• [How to complete this task]:
Search the entries below for "axis", and copy each line where it appears.

• [Recorded data]:
Start of Block

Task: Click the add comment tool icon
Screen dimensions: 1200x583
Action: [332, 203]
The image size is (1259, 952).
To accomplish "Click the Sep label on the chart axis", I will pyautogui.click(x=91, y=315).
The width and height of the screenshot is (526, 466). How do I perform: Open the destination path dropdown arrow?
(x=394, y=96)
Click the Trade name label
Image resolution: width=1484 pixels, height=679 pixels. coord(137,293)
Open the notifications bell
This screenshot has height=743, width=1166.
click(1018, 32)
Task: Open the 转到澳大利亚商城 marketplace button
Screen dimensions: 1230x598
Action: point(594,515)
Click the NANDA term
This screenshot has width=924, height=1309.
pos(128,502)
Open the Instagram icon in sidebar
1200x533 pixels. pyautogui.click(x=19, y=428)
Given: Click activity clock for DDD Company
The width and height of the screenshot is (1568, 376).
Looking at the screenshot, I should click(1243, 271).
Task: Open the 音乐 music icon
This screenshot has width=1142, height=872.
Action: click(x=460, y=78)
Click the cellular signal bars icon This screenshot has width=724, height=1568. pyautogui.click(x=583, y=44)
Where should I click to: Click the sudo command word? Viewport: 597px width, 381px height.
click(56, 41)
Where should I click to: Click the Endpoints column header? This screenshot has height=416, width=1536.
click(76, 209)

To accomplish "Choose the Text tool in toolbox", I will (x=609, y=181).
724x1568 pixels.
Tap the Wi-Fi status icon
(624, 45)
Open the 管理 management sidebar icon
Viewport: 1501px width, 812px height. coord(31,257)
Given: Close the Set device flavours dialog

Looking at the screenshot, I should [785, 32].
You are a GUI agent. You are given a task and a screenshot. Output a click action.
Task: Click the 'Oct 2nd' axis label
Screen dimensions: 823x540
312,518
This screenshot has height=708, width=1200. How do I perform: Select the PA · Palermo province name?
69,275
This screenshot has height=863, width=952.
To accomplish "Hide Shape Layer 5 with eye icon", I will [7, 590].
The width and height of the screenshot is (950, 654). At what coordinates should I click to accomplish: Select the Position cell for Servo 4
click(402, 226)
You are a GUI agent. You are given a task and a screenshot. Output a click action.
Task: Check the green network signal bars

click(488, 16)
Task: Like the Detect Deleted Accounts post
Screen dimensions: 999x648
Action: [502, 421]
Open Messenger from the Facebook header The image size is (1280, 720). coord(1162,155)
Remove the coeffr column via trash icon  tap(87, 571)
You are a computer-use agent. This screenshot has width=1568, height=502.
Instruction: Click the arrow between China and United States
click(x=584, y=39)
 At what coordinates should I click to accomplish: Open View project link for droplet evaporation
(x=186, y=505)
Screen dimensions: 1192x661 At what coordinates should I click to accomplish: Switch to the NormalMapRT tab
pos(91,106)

End of Block

• [Reply]:
To accomplish "Click the Sep label on the chart axis", I will pyautogui.click(x=91, y=315).
Task: Click the 'Oct 2nd' axis label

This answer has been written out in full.